Aspettando la fine di una storia. In compagnia di Hemingway

Perché le storie se possono, scappano via. Allora chiudo quel file e lo lascio in archivio, per molti mesi. Poi lo riapro e inizio il lavoro faticoso, correggo e ricorreggo, cerco una forma estetica che mi soddisfi, la definitività. Dicono che scrivo in maniera troppo semplice, è vero, ma considero la semplicità un valore. Odio le civetterie intellettuali, l’erudizione fine a se stessa. Ho sempre presente la lezione di Hemingway che diceva: " Si possono scrivere ottime storie con parole da 25 dollari, ma la cosa davvero lodevole è raccontare quelle storie con parole da 20 centesimi". Anche questo è democrazia".

 

L’impegno, la realtà, la militanza...

"Su una cosa non transigo: devo stare attento alla realtà che racconto, ho il dovere di farlo. So di avere molti lettori, di avere delle responsabilità verso di loro. Nella letteratura c’è posto per tutto, per il talento, per la creatività, per la stupidità, per l’umorismo. Di una sola cosa non c’è posto: per la finta innocenza di coloro che si rifiutano di vedere il mondo così com’è. Non capisco gli scrittori chi si rifugiano nel romanzo storico o nella fantascienza. Ogni scrittore, soprattutto del nostro tempo, deve misurarsi con la realtà che lo circonda. Non può farne a meno, se non lo fa sbaglia. Gabriel Garzia Marquez e Borges avevano bisogno della metafora, del sogno, della favola, del realismo magico. Oggi la metafora ha esaurito il proprio compito, le fonti del narrare le trovi nella strada, nella vita, nella politica, non c’è bisogno di alcun artificio letterario.
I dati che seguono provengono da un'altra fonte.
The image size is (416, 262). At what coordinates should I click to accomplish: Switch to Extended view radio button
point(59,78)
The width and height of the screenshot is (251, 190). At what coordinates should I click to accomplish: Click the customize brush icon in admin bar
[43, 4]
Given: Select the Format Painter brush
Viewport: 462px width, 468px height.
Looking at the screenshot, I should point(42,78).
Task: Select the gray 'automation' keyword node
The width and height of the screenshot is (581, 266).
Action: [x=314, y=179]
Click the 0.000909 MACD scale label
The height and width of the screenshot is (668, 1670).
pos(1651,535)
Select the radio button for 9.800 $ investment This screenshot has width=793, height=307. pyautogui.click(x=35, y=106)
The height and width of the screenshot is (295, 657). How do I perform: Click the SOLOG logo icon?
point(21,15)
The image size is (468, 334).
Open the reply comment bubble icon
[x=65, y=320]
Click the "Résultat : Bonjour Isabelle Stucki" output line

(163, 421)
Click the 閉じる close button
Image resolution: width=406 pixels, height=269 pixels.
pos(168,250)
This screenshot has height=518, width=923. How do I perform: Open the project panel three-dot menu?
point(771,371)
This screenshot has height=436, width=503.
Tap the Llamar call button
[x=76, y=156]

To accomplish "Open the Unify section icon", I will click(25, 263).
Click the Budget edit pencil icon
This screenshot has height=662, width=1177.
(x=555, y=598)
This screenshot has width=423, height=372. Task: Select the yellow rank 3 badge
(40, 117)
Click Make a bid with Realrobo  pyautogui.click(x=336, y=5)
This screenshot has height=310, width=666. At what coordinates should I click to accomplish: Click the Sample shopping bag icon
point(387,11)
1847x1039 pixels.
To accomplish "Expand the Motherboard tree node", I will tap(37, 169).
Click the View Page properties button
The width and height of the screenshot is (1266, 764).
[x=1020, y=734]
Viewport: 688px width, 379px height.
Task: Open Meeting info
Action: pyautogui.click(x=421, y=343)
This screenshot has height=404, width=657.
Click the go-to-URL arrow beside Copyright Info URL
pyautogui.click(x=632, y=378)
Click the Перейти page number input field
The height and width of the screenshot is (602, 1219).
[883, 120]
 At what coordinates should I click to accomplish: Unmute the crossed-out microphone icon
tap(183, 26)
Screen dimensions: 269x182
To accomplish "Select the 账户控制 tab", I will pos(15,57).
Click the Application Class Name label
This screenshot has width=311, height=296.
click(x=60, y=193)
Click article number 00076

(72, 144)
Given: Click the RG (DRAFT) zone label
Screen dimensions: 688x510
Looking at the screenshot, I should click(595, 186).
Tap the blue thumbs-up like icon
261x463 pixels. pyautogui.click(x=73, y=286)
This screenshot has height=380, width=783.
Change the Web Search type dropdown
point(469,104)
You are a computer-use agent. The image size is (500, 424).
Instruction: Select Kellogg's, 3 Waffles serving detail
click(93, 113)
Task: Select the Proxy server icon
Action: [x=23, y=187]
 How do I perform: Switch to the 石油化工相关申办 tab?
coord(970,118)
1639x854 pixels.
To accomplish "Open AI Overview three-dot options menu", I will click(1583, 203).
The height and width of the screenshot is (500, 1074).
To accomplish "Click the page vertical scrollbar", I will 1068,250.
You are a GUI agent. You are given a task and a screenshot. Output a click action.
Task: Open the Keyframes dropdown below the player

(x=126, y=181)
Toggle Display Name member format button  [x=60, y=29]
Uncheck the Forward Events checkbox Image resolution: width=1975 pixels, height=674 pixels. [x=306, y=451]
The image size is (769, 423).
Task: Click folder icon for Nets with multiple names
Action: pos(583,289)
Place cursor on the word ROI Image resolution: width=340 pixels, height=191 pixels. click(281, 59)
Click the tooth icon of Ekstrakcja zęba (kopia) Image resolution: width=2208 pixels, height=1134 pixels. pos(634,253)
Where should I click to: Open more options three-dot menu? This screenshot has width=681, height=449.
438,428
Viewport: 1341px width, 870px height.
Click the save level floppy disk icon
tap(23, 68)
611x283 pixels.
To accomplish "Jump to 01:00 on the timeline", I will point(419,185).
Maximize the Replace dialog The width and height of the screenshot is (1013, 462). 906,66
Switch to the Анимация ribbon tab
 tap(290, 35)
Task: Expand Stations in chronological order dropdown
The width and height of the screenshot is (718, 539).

E’ come se la scrittura si fosse liberata dal regime. O almeno così è successo nell’America Latina, il mio continente. Tutti noi oggi abbiamo bisogno di capire il nostro tempo, essere contemporanei, dialogare con personaggi che incontriamo per strada, l'uomo in carne e ossa.

 

Vi dico cosa serve a un bravo scrittore

La mia poetica? A un bravo scrittore servono delle scorciatoie, e una scorciatoia possibile è la marginalità, una scelta che può essere gloriosa, eroica, generare soddisfazione e dolore al tempo stesso, ma che coincide con la sensazione straordinaria di essere vivi, coscienti, militanti. Personalmente ho un atteggiamento rigorosamente etico nei confronti della vita e rigorosamente estetico nei confronti dell’arte e della letteratura. Cerco di combinare le due cose insieme, questo è il mio impegno. Scrivo, e dietro il mio narrare ci metto le idee, le inquietudini, le tensioni sociali. E scrivendo scopro che le mie idee sono condivise dalla stragrande maggioranza dei lettori che oltre alla fiction vuole riconoscersi in una forma di impegno, di militanza e di percezione della realtà lontana dalla mistificazione. E’ il sentire comune della letteratura, una cosa meravigliosa, capace di unire destini diversi in tutto il mondo.

 

Cari non lettori che giocate a calcio

Conosco un ragazzo, mi dice che non ha mai letto un libro in vita sua, che leggere in fondo è una cosa da vecchi, inutile, che le ragazze preferiscono quelli che giocano bene a pallone. Penso che in fondo quello è un ragazzo fortunato perché quando capirà l’importanza della letteratura di fronte a sé avrà ancora centinaia di libri da leggere, centinaia di storie scritte sulla carta dove perdersi, provando la forza vera dell’amore, del sesso, della paura, del confronto con la propria coscienza. E ogni giorno farà una scoperta nuova Lo confesso, un po’ lo invidio, perché in più saprà anche giocare a pallone. Già, il calcio. Ho perso un amico, Osvaldo Soriano un uomo che più di ogni altro aveva capito la metafora esistente tra gioco, vita e politica. E’ impossibile che non sia più con noi, dal giorno in cui è morto non posso più vedere una partita senza piangere".